# Task objective:
Retype the part of the snake antivenom passage starting with "While exploring ways" and going on through "neurotoxins at once.".

However, the diversity of toxins from the 600-odd venomous snake species means these antivenoms typically only work only against one snake species (or related snakes). Adding to the challenge, treatments based on animal-derived antibodies can occasionally trigger adverse reactions, and treatments tend to be region-specific.

While exploring ways to improve this process, researchers at San Francisco-based vaccine development company Centivax stumbled across a snake-keeping ex-truck mechanic called Tim Friede, who had been deliberately milking his pet snakes, diluting their venom and injecting himself with it to reduce his risk of harm, should he accidentally be bitten by one them. Gradually, he progressed to deliberately provoking bites from his pets.

Immunologists at Centivax discovered that by exposing himself to the venom of various snakes over many years, Friede had generated antibodies that were effective against several snake neurotoxins at once.

“The donor, for a period of nearly 18 years, had undertaken hundreds of bites and self-immunisations with escalating doses from 16 species of very lethal snakes that would normally a kill a horse,” said Dr Jacob Glanville, CEO of Centivax, who led the current study.

“What was exciting was his once-in-a-lifetime unique immune history. Not only did he potentially create these broadly neutralising antibodies, in this case, it could give rise to a broad-spectrum or universal antivenom.”

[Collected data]
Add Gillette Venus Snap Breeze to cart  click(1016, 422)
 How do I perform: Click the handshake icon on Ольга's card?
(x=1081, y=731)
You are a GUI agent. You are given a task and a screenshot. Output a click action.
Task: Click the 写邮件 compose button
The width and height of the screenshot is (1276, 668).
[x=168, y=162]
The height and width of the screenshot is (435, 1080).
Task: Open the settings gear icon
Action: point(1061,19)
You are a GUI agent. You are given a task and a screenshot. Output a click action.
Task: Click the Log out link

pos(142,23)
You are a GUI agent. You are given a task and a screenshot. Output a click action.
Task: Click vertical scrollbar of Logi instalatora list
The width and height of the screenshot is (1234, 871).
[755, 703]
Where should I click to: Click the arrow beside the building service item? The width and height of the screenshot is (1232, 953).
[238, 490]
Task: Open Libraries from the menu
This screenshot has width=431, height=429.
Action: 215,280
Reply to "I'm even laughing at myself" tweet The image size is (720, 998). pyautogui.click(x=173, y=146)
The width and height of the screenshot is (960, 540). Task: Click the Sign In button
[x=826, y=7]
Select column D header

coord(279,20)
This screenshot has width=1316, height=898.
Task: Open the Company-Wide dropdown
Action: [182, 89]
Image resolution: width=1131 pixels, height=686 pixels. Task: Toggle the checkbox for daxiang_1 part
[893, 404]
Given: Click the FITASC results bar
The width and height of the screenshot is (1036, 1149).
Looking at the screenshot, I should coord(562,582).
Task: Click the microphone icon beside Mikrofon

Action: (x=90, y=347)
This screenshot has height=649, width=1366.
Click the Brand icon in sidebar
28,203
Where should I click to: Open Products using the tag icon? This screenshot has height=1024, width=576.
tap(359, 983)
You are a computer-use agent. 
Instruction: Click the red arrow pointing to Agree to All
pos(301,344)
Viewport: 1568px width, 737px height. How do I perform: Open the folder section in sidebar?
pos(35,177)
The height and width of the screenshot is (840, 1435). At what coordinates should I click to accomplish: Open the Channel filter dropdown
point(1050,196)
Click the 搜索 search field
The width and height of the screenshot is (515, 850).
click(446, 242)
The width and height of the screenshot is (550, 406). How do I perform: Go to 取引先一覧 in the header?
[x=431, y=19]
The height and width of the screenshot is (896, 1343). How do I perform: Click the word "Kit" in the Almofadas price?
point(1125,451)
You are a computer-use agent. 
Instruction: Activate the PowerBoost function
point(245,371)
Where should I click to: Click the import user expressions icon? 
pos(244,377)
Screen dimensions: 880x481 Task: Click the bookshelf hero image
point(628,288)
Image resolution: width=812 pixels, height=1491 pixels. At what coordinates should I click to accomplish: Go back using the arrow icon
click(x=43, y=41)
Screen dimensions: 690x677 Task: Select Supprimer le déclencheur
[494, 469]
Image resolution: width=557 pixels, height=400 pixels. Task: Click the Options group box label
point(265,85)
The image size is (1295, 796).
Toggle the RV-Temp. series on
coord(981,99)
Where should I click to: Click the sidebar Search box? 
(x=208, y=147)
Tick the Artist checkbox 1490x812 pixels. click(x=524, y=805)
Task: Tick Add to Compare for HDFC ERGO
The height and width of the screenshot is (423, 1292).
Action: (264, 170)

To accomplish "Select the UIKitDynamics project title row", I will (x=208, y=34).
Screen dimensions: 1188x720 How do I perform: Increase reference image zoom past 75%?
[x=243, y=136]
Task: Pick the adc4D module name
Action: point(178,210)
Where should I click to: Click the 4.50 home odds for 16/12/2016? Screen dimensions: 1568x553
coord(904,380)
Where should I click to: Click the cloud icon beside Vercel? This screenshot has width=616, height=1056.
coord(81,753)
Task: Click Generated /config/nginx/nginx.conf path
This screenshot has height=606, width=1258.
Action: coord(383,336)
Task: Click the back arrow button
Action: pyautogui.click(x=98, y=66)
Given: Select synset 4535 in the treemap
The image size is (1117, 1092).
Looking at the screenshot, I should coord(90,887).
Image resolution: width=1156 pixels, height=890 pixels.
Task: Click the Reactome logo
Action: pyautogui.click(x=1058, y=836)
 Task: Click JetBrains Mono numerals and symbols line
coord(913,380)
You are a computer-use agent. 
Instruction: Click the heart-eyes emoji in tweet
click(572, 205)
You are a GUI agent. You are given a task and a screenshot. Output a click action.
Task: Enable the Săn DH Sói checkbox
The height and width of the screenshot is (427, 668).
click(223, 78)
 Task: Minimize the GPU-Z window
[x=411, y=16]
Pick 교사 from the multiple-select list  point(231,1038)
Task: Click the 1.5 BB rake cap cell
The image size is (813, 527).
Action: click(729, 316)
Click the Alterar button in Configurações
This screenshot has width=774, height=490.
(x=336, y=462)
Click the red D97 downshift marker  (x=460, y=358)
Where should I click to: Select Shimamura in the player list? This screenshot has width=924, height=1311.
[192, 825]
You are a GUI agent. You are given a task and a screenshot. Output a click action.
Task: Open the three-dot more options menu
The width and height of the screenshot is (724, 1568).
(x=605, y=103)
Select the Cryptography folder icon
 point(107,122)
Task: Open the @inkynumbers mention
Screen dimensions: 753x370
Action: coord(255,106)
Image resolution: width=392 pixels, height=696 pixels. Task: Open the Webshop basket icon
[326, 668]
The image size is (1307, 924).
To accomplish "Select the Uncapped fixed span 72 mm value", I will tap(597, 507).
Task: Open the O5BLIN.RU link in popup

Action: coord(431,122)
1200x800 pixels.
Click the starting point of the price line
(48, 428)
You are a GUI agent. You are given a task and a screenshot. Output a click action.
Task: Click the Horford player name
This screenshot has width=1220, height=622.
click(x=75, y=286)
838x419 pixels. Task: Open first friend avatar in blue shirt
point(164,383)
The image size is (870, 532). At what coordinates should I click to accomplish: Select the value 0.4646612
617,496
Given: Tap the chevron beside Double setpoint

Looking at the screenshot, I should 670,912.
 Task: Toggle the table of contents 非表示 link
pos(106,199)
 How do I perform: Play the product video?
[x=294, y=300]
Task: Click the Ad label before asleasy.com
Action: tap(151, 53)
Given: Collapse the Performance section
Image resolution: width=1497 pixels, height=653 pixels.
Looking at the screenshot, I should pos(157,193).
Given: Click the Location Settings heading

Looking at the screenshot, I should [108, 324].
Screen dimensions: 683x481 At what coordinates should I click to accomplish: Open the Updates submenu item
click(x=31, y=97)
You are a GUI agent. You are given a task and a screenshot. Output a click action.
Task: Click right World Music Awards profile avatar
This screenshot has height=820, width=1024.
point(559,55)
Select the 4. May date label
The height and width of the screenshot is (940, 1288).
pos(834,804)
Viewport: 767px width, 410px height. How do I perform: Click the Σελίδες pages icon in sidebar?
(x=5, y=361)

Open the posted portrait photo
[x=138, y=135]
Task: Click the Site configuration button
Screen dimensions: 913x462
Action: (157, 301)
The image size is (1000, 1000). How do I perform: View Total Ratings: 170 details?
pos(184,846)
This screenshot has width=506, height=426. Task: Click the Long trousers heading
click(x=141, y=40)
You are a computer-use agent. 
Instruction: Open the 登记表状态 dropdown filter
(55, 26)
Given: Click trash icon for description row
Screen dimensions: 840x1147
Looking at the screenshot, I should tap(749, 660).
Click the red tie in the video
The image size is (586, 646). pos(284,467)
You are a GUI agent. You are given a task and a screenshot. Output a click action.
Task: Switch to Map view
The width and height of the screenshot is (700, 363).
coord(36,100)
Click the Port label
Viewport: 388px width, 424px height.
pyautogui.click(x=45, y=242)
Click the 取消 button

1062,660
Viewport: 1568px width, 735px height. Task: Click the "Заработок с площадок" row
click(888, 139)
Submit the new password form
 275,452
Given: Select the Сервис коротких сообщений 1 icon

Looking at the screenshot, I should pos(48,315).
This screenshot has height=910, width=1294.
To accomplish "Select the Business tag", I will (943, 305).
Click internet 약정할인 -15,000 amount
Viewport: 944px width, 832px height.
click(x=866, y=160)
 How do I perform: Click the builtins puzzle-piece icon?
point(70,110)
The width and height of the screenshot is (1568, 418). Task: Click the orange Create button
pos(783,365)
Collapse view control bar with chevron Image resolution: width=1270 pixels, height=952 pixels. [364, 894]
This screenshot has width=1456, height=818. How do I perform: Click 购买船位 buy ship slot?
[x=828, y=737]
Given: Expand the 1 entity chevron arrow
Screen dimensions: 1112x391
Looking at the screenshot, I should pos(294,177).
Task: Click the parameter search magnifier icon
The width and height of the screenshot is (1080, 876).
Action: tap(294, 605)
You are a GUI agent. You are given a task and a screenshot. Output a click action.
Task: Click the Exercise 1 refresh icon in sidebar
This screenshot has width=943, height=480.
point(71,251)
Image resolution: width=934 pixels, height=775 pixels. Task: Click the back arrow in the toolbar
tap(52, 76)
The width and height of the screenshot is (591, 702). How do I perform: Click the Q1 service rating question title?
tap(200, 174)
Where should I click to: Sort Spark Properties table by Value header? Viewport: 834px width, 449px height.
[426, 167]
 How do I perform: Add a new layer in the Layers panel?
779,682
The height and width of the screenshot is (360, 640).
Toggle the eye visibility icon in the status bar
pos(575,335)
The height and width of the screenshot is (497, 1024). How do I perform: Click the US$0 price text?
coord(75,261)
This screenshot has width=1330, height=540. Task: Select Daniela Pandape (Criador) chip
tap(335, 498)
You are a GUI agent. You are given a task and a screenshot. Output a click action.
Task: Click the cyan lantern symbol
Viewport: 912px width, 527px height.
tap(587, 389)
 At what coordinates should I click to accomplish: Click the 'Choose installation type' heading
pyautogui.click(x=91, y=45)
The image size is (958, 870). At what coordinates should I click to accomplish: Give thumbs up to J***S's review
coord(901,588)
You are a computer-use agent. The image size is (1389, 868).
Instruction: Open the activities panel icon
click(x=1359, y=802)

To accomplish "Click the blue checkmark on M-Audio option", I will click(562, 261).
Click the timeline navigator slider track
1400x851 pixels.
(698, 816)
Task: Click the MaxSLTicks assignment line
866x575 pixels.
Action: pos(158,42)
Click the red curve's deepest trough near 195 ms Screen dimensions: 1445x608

# Reply to the task:
While exploring ways to improve this process, researchers at San Francisco-based vaccine development company Centivax stumbled across a snake-keeping ex-truck mechanic called Tim Friede, who had been deliberately milking his pet snakes, diluting their venom and injecting himself with it to reduce his risk of harm, should he accidentally be bitten by one them. Gradually, he progressed to deliberately provoking bites from his pets.

Immunologists at Centivax discovered that by exposing himself to the venom of various snakes over many years, Friede had generated antibodies that were effective against several snake neurotoxins at once.